TASK REQUIREMENTS:
Translate this sentence from the yeast engineering passage into Spanish: "Plasmids must be in a position to replicate in a stable way to modify the genome of an organism."

EXERCISE TEXT:

Earlier, researchers designed the traditional yeast Saccharomyces cerevisiae in this way. S. cerevisiae is a production host that is commonly used due to its conduciveness to genetic manipulation, making it a primary candidate for metabolic engineering.

In addition to conventional yeasts, we’re discovering that nonconventional yeasts can prove to be just as high-performing. The more organisms we can engineer for valuable compound production, the more opportunities we will have in order to make chemical production economically and environmentally sustainable.

Mingfeng Cao, Research Scientist, Department of Chemical and Biomolecular Engineering, University of Illinois at Urbana-Champaign

The focus of the study by Cao and Zhao is on the yeast strain I. orientalis, which is well known for its capacity to grow in low-pH environments. Researchers consider that due to such a resistance for extreme acidity, I. orientalis is regarded as a powerful organic acid producer.

To date, the practicability of using I. orientalis to produce chemicals has not been explored much since there has been a shortage of genetic manipulation approaches. The researchers of CABBI rectified this knowledge gap by creating three main tools.

Earlier, the research group had found a genetic tool including plasmids, which are DNA molecules vital for genetic manipulation and reproduction. Plasmids must be in a position to replicate in a stable way to modify the genome of an organism.

The researchers demonstrated that it is possible to use an independently replicating DNA sequence (ARS) from S. cerevisiae to stabilize plasmid replication in I. orientalis. However, this is feasible only to a certain level, and the addition is inadequate, on its own.

The ARS should be augmented with a functional centromere (CEN)—the portion of a DNA sequence that stabilizes the division of cells—to realize stability and to make I. orientalis responsive to CRISPR/CAS9 gene editing systems.

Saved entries
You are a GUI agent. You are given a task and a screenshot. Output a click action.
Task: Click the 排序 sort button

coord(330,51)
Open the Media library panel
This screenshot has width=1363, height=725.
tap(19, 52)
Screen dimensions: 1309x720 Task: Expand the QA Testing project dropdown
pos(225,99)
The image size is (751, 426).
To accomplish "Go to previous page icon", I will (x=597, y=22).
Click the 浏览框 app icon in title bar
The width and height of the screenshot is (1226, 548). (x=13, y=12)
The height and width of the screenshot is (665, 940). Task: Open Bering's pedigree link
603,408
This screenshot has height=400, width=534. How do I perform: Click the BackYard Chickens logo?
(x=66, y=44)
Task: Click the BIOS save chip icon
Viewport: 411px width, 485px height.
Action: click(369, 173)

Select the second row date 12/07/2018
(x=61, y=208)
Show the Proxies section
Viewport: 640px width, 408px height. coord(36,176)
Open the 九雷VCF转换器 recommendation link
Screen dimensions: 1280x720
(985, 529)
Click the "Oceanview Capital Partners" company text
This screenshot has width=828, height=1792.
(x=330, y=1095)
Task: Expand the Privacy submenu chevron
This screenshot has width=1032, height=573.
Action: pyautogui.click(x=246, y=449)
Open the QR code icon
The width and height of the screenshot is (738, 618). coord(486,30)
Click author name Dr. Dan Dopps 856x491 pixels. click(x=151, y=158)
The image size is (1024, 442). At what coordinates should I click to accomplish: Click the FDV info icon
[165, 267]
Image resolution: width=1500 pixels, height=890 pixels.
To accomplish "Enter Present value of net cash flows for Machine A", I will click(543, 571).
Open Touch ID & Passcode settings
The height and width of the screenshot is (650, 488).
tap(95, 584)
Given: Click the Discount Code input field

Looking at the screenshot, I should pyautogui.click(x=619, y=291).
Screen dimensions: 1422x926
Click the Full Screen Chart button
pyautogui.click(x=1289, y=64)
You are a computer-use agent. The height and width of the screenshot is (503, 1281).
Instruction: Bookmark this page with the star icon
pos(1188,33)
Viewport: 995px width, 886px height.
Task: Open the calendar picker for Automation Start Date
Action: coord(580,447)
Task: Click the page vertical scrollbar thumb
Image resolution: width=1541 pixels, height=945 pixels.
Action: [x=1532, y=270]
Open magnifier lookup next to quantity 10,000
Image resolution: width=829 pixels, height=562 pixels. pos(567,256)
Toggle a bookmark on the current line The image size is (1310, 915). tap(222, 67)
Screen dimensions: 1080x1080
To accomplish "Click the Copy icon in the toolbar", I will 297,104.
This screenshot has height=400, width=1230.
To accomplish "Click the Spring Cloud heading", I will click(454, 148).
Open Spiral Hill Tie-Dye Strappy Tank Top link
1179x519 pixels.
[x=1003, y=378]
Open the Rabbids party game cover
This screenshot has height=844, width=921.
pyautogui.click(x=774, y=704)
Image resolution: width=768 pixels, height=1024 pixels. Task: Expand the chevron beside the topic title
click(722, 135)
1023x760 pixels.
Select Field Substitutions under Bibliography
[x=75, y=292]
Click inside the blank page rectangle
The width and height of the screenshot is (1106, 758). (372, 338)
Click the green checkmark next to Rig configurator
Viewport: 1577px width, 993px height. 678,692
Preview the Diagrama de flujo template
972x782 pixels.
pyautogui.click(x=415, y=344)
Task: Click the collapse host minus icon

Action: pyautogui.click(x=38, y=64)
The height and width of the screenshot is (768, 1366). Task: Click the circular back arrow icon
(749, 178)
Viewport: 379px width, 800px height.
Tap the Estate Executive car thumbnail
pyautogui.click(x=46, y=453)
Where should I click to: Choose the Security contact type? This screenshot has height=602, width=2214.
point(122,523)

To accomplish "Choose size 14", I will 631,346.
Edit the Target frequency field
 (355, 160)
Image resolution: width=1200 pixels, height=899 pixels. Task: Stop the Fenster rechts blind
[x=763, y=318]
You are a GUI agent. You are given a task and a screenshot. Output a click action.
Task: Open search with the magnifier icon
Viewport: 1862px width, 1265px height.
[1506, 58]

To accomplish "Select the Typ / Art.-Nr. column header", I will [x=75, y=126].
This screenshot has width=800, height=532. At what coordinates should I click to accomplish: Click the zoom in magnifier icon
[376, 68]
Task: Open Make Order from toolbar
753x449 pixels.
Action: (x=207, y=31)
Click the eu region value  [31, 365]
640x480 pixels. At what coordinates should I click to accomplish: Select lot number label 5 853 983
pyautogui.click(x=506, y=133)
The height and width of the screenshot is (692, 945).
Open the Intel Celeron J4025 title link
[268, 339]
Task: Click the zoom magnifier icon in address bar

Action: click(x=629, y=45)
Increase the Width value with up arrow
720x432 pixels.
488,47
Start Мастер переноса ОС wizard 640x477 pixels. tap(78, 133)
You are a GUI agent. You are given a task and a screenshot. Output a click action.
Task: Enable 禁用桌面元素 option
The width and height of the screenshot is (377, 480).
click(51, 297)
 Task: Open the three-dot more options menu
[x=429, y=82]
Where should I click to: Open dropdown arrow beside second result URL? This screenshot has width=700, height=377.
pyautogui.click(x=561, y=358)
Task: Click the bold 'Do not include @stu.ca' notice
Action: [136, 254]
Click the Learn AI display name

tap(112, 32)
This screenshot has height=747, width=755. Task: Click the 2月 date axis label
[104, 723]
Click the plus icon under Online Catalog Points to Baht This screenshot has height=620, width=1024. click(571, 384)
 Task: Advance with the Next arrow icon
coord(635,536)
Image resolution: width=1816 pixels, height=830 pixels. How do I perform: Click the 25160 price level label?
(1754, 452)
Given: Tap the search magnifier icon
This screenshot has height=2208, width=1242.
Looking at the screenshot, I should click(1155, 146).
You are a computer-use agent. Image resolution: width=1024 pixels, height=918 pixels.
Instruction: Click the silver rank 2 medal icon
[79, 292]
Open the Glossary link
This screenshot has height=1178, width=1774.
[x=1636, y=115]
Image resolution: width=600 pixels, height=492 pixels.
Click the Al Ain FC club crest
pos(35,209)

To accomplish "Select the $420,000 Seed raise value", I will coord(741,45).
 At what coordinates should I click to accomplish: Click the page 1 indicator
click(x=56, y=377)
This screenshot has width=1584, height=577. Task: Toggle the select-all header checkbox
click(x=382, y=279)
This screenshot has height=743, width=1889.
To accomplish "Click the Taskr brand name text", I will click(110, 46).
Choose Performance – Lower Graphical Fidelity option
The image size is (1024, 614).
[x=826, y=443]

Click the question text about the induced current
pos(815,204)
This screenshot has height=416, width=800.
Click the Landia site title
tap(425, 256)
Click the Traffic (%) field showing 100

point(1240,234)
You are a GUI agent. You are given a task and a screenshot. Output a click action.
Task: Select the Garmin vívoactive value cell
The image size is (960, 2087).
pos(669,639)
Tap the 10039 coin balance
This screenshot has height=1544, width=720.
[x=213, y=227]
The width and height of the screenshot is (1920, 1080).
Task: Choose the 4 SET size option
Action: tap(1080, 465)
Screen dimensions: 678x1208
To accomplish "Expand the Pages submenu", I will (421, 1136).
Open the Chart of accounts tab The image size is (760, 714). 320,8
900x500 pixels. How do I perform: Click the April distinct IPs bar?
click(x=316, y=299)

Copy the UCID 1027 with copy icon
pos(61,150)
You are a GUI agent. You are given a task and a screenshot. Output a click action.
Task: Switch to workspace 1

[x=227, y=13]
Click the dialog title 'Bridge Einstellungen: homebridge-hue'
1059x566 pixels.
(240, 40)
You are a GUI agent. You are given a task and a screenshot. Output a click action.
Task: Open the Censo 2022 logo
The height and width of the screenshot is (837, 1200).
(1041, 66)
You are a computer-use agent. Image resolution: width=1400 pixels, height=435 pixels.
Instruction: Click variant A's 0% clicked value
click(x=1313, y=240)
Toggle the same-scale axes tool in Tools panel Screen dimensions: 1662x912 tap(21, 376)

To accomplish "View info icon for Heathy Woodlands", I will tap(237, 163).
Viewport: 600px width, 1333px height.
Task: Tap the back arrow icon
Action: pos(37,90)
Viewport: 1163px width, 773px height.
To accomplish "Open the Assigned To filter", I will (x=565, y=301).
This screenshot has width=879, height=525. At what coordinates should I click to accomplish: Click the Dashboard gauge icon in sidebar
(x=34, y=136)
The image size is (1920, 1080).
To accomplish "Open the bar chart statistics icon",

TASK RESPONSE:
Los plásmidos deben estar en condiciones de replicarse de forma estable para modificar el genoma de un organismo.